EXERCISE TASK: Write out, word for word, everything in the material from the line containing "Given: Click the 0.19 legend midpoint value" down to the end of the material, including both ends. Leave the pictures out of your answer.

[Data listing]
++++++++++++++++++++
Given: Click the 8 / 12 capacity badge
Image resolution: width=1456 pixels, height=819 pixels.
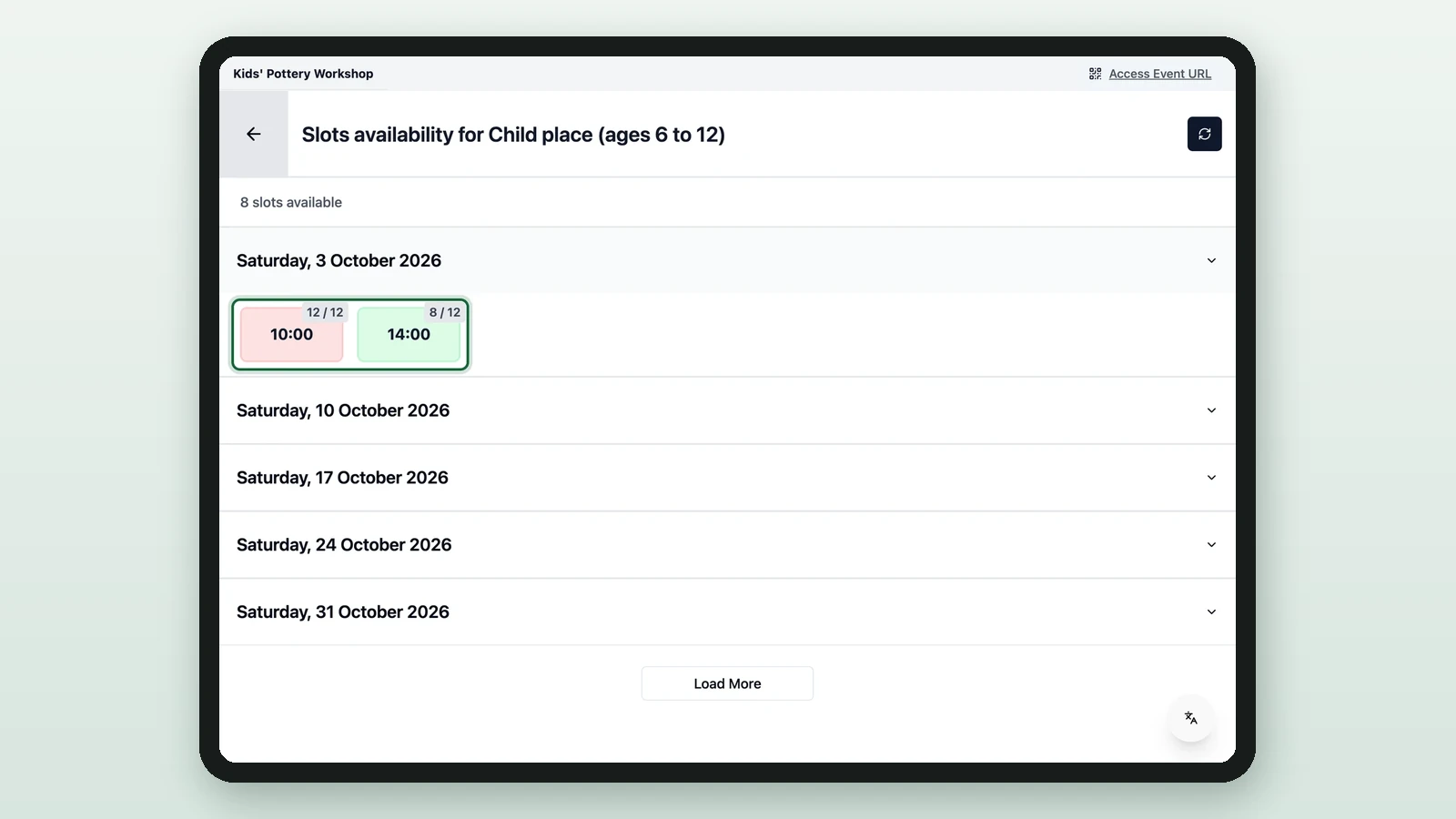Looking at the screenshot, I should [x=445, y=312].
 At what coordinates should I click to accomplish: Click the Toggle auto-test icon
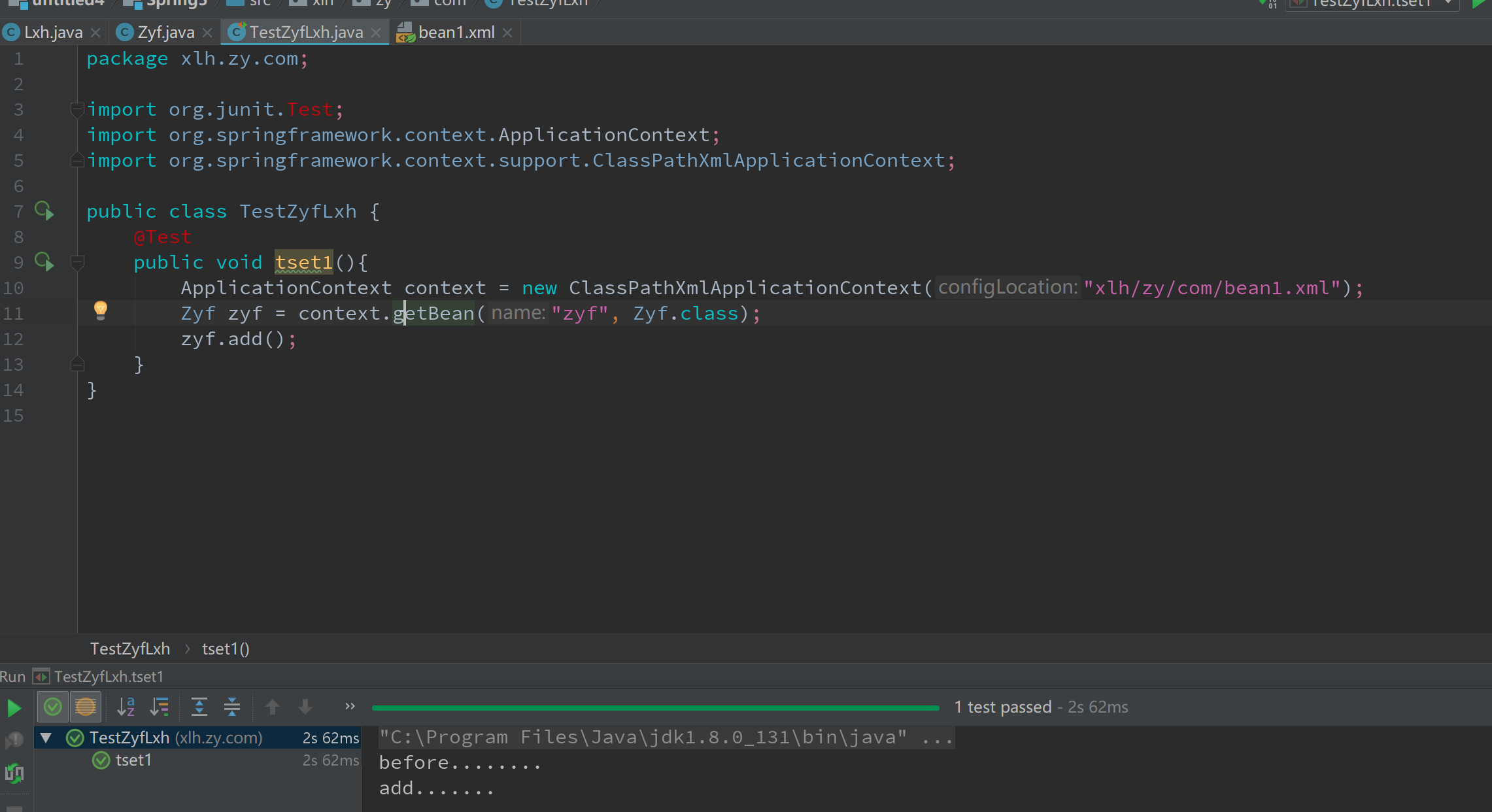[x=14, y=773]
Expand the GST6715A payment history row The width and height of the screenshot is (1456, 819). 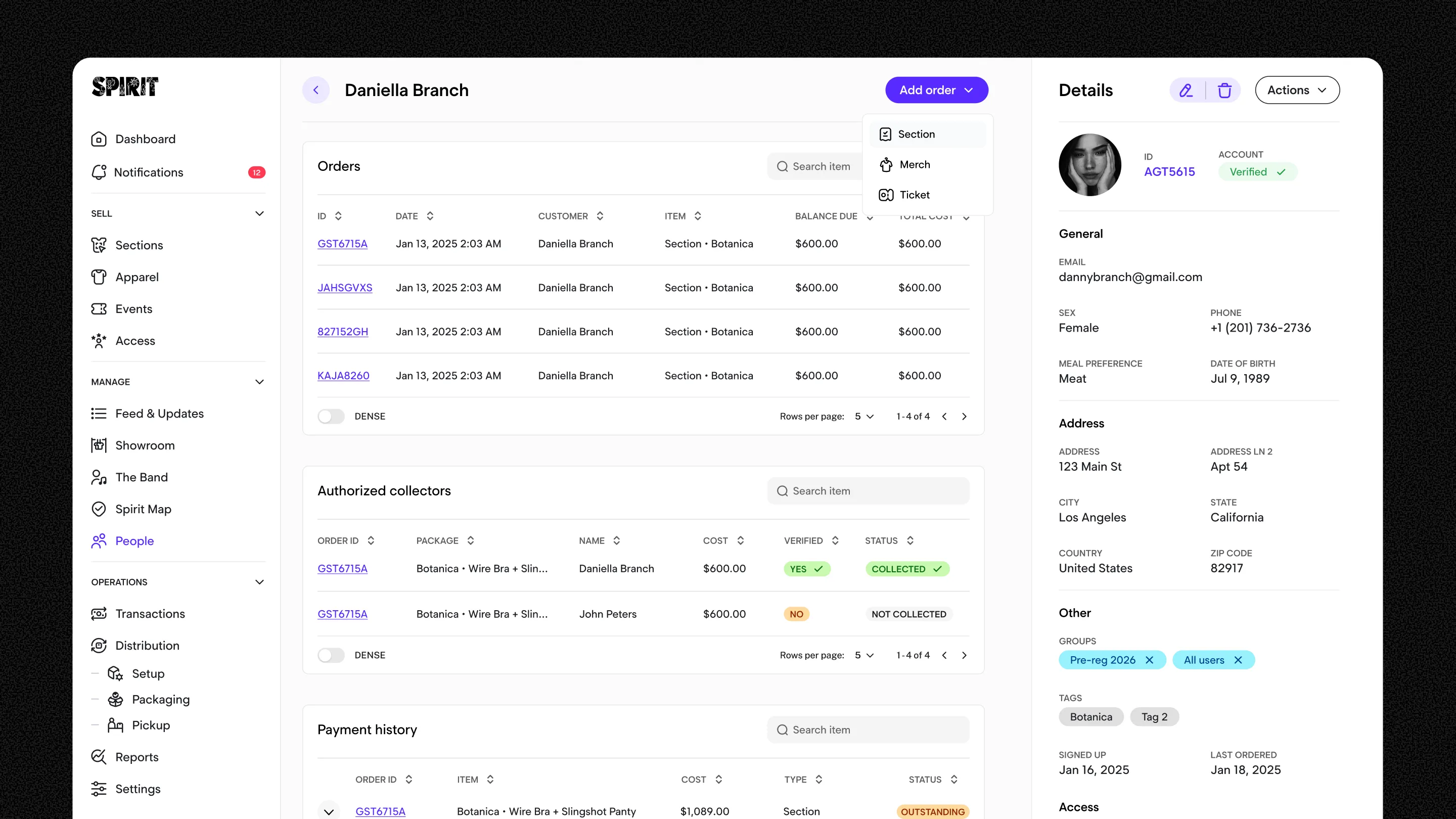tap(329, 811)
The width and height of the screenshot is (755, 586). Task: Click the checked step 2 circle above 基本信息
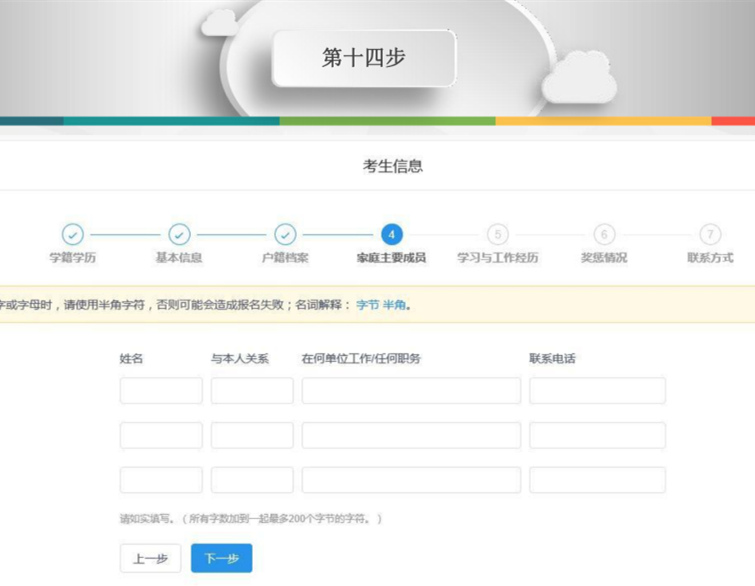pos(179,234)
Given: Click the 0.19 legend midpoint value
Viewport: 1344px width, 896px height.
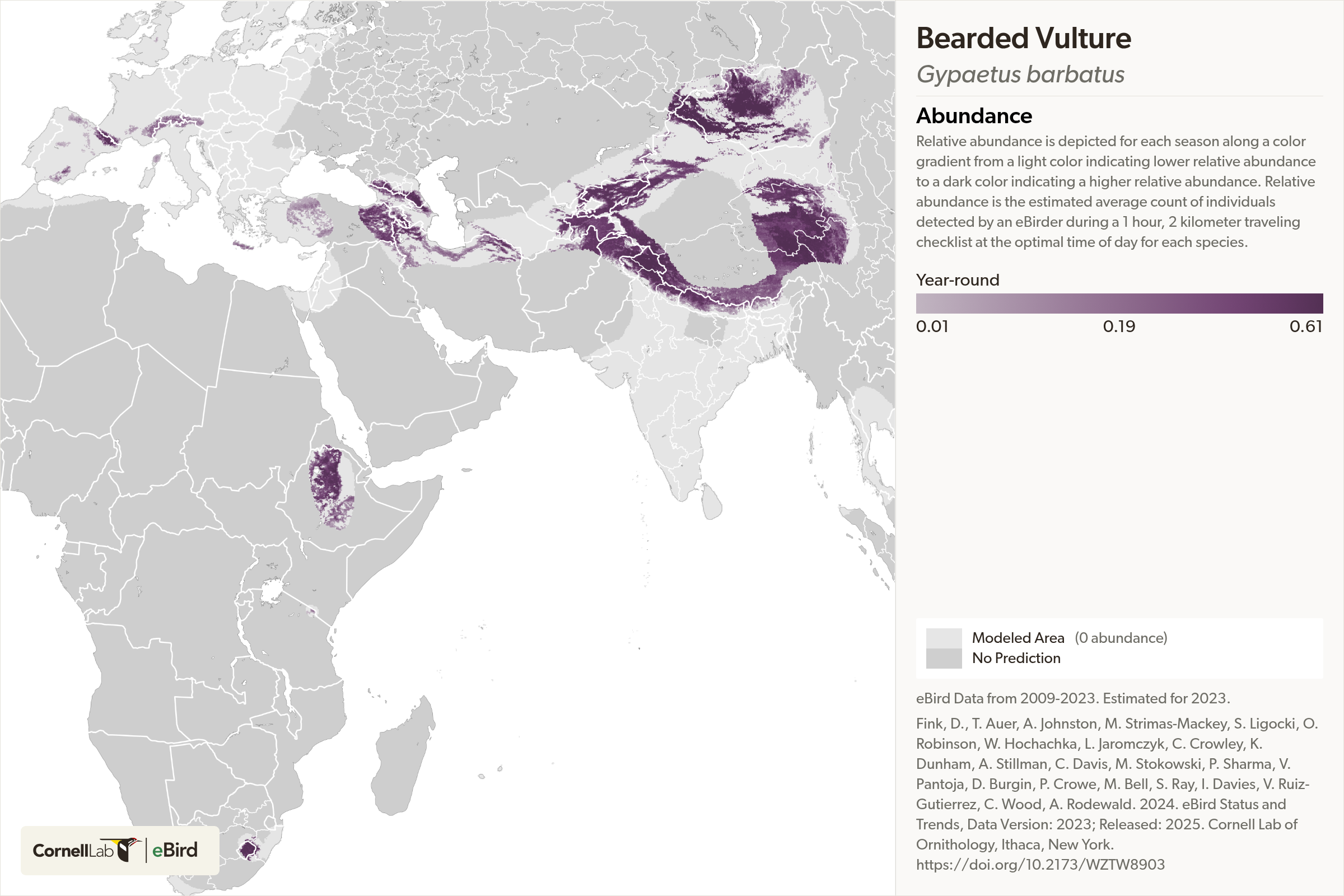Looking at the screenshot, I should click(1118, 326).
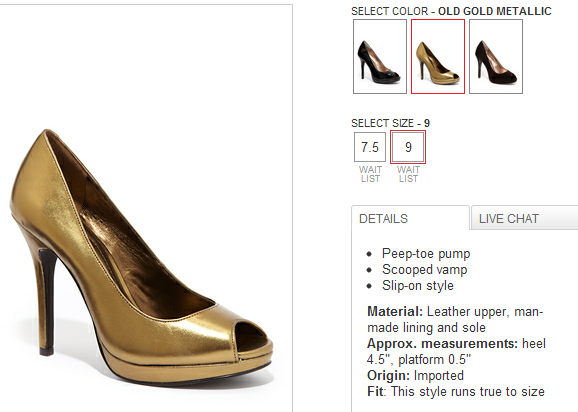Select size 9
The image size is (578, 412).
(408, 147)
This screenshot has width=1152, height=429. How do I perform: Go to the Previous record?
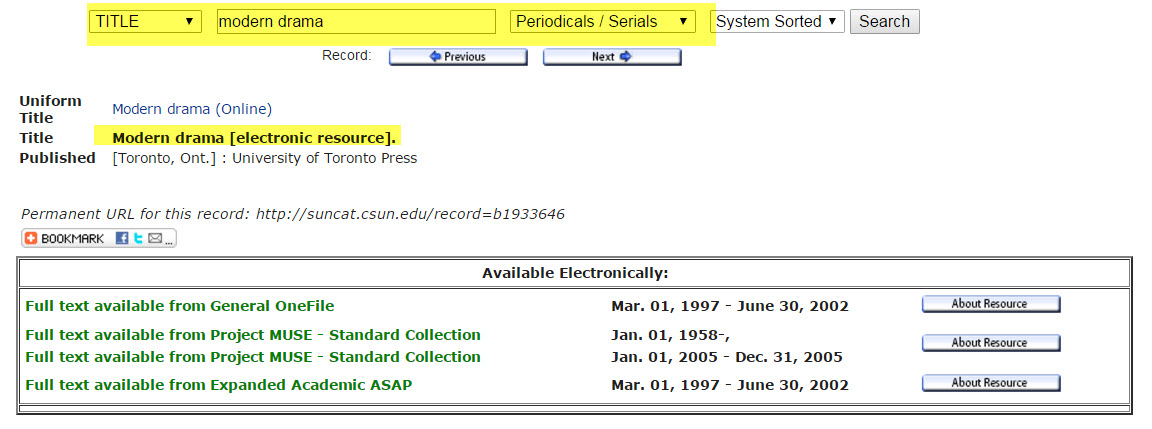point(458,57)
++++++++++++++++++++
THE OUTPUT:
Given: Click the 0.19 legend midpoint value
Viewport: 1344px width, 896px height.
Looking at the screenshot, I should click(1118, 326).
Select size 9
The image size is (578, 412).
(408, 147)
This screenshot has width=1152, height=429. How do I perform: Go to the Previous record?
point(458,57)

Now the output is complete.